The wrong one shows the diodes orientated so that they would feed conventional current into each battery. That is, the arrow points to the plus of the battery.
What it should actually show is the diodes blocking conventional flow and allowing the non-conventional energy flow go to the battery. The attached diagram is the original from which I was working."
BTW I believe the middle diagram above was just added for clarity in showing the switching arrangement using the mechanical switch as shown below. The red switches in the diagram below would be hooked to the red switches in the middle diagram above and the blue ones to the blue above.
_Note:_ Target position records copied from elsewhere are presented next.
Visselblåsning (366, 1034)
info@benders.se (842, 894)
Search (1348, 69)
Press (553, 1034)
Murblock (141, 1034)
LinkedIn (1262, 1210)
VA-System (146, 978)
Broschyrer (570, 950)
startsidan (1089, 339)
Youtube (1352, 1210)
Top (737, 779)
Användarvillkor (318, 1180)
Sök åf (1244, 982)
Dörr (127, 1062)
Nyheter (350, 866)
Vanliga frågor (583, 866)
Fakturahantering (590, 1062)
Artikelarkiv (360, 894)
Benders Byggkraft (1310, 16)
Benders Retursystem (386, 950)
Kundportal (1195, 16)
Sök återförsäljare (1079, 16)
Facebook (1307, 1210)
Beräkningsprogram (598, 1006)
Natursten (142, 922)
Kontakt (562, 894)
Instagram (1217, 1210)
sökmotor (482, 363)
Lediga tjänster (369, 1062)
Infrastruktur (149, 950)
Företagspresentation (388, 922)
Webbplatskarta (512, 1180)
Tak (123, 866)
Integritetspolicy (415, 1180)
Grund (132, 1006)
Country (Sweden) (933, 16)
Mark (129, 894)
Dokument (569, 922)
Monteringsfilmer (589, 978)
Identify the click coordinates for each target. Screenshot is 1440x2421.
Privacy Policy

Thanks Matt I look forward to any results. While I got the 1N1183's to try this with it may be a while before I get the chance to put it all together as I'm still in a big home building project. My biggest concern now is how to duplicate the mechanical switching they used. I really want to try it with the rotary mechanical switch and if that works than I would look at trying some solid state switches. I do have some ideas for the rotary switch but need time to put one together. Best of luck with your setup
There is no important work, there are only a series of moments to demonstrate your mastery and impeccability. Quote from Almine
Are you going to try the reversed diode circuit with mechanical switches? I saw a post about the change in the diodes a couple of weeks ago and tried it with transistor switching and could not get anything out of it. It wouldn't even lite an LED. It also didn't charge the batteries. I don't have time right now with rebuilding a house to try and build a set of mechanical switches so I dropped the idea for now. I know you have had good luck in the past with mechanical switches so that is why I asked. Let us know what you find.
I am currently trying out one of the circuits posted by StevenC. A few posts back he posted six circuits for TeslaSwitch PVAmp topology. The bottom right circuit he calls the BJT's booster circuit. I tried it as drawn with MJL21194 transistors. It pretty much just sat there and actually didn't run down the two batteries I was using for my power source hardly at all. It also wasn't charging the charge batteries either. Then I realized it was pulsing power back to the run batteries. I decided to modify it by going to some relays for my switches and adding a diode between the input cap positive and the rest of the circuit. Now I am getting very good charging. Of course now the run batteries are dropping in voltage. I am adjusting my timing to see if I can get better charging with less load on the run batteries. I'll let everyone know how it turns out.
Later, Carroll
Just because someone disagrees with you does NOT make them your enemy. We can disagree without attacking someone.
I got some fast mechanical relays that I am going to try first. If they show promise I'll dig out the mechanical one I have that I built based on those plans and see what it will do. I've got all the parts so I might as well.
I am really not expecting much but at least we should disprove it before judging it.
allowing the non-conventional energy flow go to the battery.."
This is probably what they call Disinformation.
Now who will you believe. John Bedini's diagrams on this thread or P. O Kelly that cannot even get a 555 circuit correct. Go look at the Dave Lawton 555 circuits if you don't believe me.
If you get the Tesla switch circuit to work like that I will eat my Tesla switch pc board with all it's transistors and all the batteries to!!
And the nuts and bolts and wires.
If the wrong switch on top gets switched the top batteries will charge like hell.
24V to only one 12v battery.
Is it possible that you are switching the wrong switch?